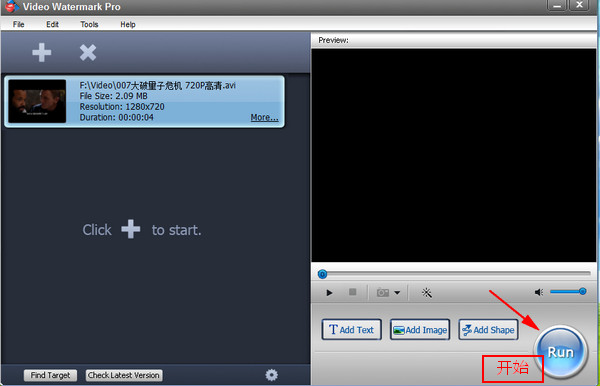Viewport: 600px width, 386px height.
Task: Add a video with the plus icon
Action: pyautogui.click(x=42, y=52)
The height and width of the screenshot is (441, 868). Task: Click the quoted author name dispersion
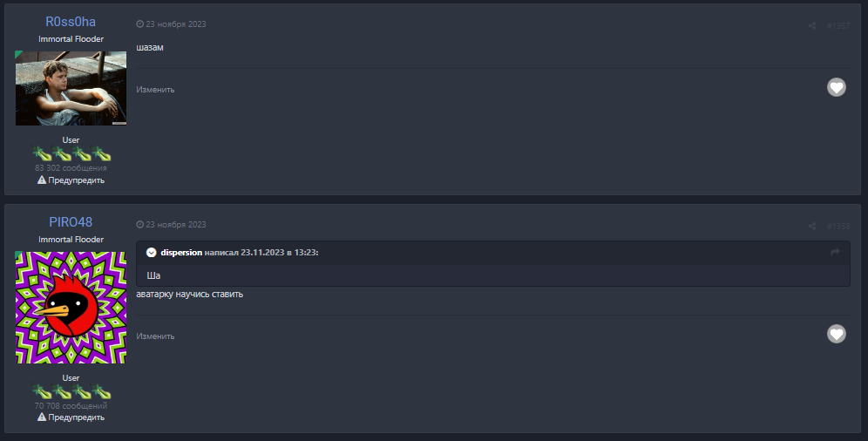tap(181, 253)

Assigned task:
Output exactly the lines from the line with "The height and" to the last line of the records, including both, and leave every picture out.

Solution for this problem:
The height and width of the screenshot is (441, 868). Task: Click the quoted author name dispersion
tap(181, 253)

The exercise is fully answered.